CoreMLPipelines

Run Large Language Models on Apple Silicon with Core ML

CoreMLPipelines is an experimental Swift library for running pretrained Core ML models to perform different AI tasks. It provides high-performance inference on Apple Silicon devices with minimal memory usage.

Features

🚀 High Performance: Optimized Core ML inference on Apple Silicon
💾 Memory Efficient: 4-bit and 8-bit quantization support
🔄 Streaming: Real-time text generation with async streams
🛠️ CLI Tools: Command-line interface for text generation and chat
🔧 Model Conversion: Python tools to convert Hugging Face models to Core ML
📱 Cross-Platform: Supports iOS 18+ and macOS 15+

Supported Pipelines

Text Generation: Generate text using causal language models
Chat: Interactive conversational AI

Installation

Swift Package

Add it to your Xcode project via File > Add Package Dependencies.

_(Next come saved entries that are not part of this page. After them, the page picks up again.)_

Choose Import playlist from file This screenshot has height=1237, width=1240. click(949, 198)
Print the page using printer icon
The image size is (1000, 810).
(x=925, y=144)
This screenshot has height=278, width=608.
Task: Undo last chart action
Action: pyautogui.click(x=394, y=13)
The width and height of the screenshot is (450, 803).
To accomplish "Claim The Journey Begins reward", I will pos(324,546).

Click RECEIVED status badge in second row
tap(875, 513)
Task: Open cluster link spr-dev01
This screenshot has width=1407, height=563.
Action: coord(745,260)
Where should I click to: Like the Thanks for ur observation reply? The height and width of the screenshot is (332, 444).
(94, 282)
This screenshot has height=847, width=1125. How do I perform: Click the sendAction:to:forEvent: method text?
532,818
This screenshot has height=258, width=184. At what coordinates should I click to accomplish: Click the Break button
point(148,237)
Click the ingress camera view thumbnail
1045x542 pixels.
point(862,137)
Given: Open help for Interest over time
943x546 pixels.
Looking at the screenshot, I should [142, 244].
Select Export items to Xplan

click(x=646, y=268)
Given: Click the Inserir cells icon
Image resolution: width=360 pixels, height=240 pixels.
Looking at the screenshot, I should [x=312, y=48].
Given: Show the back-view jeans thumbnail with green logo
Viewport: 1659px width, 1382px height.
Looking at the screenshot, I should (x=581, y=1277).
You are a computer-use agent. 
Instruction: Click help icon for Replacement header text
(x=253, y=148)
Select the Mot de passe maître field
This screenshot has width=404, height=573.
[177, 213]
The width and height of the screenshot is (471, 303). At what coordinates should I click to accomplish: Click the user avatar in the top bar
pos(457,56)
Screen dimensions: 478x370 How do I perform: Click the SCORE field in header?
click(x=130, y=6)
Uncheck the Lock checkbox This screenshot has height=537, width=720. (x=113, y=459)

Or clone and build locally:

git clone https://github.com/pywind/CoreMLPipelines.git cd CoreMLPipelines swift build -c release cp .build/release/coremlpipelines-cli /usr/local/bin/

Python Tools

The Python conversion tools require Python 3.11+ and can be installed using uv:

cd coremlpipelinestools uv sync

If you want to upload model to your HuggingFace Hub, please create .env file and put:

HF_TOKEN=hf_your_token

Please read this coreml README for more details.

Quick Start

Basic Text Generation

import CoreMLPipelines // Create a text generation pipeline let pipeline = try await TextGenerationPipeline(model: .llama_3_2_1B_Instruct_4bit) // Generate text with streaming let stream = pipeline( messages: [[ "role": "user", "content": "Write a haiku about programming" ]] ) for try await text in stream { print(text, terminator: "") }

Advanced Usage

import CoreMLPipelines let pipeline = try await TextGenerationPipeline(model: .qwen2_5_0_5B_Instruct_4bit) // Configure generation parameters let config = GenerationConfig( maxNewTokens: 100, temperature: 0.7, topP: 0.9, repetitionPenalty: 1.1 ) let stream = pipeline( messages: [["role": "user", "content": "Explain quantum computing simply"]], generationConfig: config ) var fullResponse = "" for try await text in stream { fullResponse += text print(text, terminator: "") }

Custom Model

import CoreMLPipelines // Use any Hugging Face model (must be converted to Core ML first) let pipeline = try await TextGenerationPipeline( model: "your-username/your-coreml-model" )

Supported Models

CoreMLPipelines supports various quantized language models optimized for Apple Silicon:

Llama Models

llama_3_2_1B_Instruct_4bit - Meta's Llama 3.2 1B parameter model (4-bit quantized)

Qwen Models

qwen2_5_0_5B_Instruct_4bit - Alibaba's Qwen2.5 0.5B model (4-bit quantized)
qwen2_5_Coder_0_5B_Instruct_4bit - Qwen2.5 Coder 0.5B for code generation (4-bit quantized)

SmolLM Models

smolLM2_135M_Instruct_4bit - SmolLM2 135M model (4-bit quantized)
smolLM2_135M_Instruct_8bit - SmolLM2 135M model (8-bit quantized)

EXAONE Models

lgai_exaone_4_0_1_2B_4bit - LG AI's EXAONE 4.0 1.2B model (4-bit quantized)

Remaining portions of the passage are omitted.